● Problema: Pode reproduzir, tal como aparece na entrevista, o trecho que vai de "Quais são as" até "trabalho é essencial.", inclusive?

● Excerto da fonte:
<<<<

É verdade que não vai a festas da PSP e da GNR?
Isso foi outra coisa que também me surpreendeu negativamente. A multiplicação de rituais e de liturgias caríssimas. As festas das unidades, dos comandos, etc., etc.. Vou ao dia da polícia e ao dia da Guarda nos Jerónimos. Vou às Escolas. Percebo mal o dinheiro que se gasta na multiplicação destas comemorações. E percebo mal também, que se façam festas para o interior das instituições, que se multipliquem essas festas, "pim, pam, puns" para o interior das instituições e que não haja porosidade com as populações. Por exemplo, não percebo que nas cerimónias do dia da GNR e da PSP nos Jerónimos, a população esteja a 500 metros de distância. Já não se usa. Para não dizer que às vezes me parece um pouco kitch e de mau gosto. Costumo dar como exemplo a Marinha, que me tem surpreendido nesse ponto. O croquete é só um para cada pessoa, mas é do melhor. O champagne é meia flute por pessoa mas é da melhor qualidade. Fazem as coisas na medida, sem quebra de dignidade. Há aqui alguns exemplos a seguir por parte das forçar de segurança. Cometem-se excessos. E, ao mesmo tempo, custa-me ver que há por aí postos, principalmente da GNR, que estão rapados e há aqui zonas de investimento prioritárias. Aceito mal isso. Tenho deixado de ir a cerimónias com esse sentido. Devia haver alguma moralização neste aspecto.

Quais são as suas prioridades para 2008?
O plano de actividades está em construção. Estamos a ouvir as várias forças. Quero ainda investir na formação e fazer uma coisa que nunca se fez: uma reflexão sobre os 10 anos da IGAI. Sobre como podemos evoluir. De resto, manter as inspecções sem aviso prévio, mas dirigindo-as mais para as relações com o cidadão no dia-a-dia e para as condições de serviço. Ninguém consegue em condições execráveis, como no Lagarteiro, ter uma relação fluida com o cidadão. O investimento nas condições de trabalho é essencial.

>>>>

● Dados extraídos:
<<<<

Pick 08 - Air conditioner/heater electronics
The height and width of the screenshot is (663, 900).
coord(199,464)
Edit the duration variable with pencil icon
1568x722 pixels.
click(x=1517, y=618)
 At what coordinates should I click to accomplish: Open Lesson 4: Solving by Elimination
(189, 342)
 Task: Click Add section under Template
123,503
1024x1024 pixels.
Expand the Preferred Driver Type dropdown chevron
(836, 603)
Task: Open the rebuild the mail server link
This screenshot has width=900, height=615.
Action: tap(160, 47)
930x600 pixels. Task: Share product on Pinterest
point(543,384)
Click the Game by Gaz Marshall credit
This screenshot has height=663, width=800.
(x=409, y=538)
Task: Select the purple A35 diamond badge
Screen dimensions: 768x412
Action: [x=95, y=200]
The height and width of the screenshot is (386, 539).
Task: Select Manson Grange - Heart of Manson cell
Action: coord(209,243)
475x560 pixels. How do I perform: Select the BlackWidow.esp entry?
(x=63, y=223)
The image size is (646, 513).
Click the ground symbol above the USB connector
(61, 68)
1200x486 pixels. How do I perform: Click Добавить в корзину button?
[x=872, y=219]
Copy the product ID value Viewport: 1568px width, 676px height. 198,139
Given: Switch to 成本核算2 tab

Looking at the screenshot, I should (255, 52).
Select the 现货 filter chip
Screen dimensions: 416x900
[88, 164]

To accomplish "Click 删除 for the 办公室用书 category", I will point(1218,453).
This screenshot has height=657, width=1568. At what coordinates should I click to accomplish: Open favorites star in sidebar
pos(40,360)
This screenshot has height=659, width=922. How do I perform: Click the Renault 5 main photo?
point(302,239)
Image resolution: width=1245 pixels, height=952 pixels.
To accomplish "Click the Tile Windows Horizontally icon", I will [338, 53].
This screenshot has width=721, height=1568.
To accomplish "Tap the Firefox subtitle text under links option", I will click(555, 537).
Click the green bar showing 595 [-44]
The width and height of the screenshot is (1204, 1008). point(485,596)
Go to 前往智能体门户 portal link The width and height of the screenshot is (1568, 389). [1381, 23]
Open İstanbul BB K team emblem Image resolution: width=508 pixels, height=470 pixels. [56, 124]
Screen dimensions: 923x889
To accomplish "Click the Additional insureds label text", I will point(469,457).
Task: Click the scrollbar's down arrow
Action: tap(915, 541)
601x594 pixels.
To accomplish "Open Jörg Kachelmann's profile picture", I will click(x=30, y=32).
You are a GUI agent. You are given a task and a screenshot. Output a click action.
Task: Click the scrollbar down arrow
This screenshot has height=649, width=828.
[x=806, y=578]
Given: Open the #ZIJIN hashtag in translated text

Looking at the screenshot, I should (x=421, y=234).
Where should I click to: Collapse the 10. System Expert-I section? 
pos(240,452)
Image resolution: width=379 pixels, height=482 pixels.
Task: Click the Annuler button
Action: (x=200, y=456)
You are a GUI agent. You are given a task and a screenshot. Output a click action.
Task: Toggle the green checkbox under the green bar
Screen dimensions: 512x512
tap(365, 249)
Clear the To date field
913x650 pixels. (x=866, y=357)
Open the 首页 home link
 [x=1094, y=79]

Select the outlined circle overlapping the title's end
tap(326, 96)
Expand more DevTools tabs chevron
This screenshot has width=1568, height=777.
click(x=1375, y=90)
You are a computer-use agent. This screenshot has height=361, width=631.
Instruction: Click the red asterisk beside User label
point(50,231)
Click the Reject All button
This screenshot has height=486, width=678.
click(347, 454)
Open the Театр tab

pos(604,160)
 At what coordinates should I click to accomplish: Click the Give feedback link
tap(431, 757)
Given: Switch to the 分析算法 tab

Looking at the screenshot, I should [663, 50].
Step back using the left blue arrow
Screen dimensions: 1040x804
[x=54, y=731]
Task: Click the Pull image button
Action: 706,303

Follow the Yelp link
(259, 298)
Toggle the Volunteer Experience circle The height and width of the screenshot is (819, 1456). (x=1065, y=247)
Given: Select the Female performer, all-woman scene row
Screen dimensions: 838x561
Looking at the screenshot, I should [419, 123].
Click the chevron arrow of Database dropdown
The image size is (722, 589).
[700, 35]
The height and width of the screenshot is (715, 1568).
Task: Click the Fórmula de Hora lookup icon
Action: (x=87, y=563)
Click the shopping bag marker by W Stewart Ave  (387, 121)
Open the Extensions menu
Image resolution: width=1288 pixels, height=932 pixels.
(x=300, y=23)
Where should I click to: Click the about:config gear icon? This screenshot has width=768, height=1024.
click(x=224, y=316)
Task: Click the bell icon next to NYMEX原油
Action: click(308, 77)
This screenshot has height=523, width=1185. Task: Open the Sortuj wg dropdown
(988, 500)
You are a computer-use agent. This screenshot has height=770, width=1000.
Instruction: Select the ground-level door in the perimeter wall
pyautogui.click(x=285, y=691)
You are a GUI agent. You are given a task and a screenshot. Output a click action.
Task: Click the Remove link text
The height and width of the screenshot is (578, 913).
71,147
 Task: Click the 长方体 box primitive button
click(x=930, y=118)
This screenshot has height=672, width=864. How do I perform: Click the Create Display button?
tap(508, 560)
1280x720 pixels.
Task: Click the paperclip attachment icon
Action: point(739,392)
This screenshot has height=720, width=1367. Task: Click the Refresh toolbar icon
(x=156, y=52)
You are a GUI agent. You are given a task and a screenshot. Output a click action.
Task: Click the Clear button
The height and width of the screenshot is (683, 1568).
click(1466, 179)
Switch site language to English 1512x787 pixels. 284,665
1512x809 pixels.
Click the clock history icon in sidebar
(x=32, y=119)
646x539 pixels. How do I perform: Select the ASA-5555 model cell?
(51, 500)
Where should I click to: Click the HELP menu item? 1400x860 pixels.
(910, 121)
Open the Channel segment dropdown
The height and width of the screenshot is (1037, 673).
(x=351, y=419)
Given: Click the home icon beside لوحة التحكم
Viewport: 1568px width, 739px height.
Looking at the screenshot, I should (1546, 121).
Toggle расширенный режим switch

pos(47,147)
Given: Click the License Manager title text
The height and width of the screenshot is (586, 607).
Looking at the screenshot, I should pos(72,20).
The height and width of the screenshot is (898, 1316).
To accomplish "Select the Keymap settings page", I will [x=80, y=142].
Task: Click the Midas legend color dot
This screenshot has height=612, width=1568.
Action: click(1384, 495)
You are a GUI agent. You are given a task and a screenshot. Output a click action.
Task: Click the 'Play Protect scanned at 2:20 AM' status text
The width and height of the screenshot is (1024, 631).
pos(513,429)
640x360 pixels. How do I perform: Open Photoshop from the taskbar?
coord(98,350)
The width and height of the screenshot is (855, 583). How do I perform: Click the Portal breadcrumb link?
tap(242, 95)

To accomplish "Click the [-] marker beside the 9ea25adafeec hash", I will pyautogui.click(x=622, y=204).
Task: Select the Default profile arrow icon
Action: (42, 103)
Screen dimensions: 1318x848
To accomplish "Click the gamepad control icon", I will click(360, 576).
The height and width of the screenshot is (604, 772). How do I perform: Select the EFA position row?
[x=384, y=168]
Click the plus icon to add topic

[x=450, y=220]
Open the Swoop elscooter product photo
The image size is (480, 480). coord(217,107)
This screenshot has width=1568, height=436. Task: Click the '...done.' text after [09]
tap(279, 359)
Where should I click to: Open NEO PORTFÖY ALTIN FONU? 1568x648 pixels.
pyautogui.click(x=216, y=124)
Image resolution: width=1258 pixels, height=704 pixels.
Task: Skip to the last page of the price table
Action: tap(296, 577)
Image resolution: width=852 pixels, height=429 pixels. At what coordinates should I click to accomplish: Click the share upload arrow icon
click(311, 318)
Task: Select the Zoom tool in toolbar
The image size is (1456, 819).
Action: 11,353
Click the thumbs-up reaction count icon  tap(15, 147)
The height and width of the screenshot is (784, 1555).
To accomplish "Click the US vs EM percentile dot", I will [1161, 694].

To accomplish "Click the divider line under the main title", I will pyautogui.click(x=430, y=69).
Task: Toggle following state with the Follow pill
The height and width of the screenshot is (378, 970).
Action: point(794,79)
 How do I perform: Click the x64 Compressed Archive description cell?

>>>>

● Resposta da tarefa:
Quais são as suas prioridades para 2008?
O plano de actividades está em construção. Estamos a ouvir as várias forças. Quero ainda investir na formação e fazer uma coisa que nunca se fez: uma reflexão sobre os 10 anos da IGAI. Sobre como podemos evoluir. De resto, manter as inspecções sem aviso prévio, mas dirigindo-as mais para as relações com o cidadão no dia-a-dia e para as condições de serviço. Ninguém consegue em condições execráveis, como no Lagarteiro, ter uma relação fluida com o cidadão. O investimento nas condições de trabalho é essencial.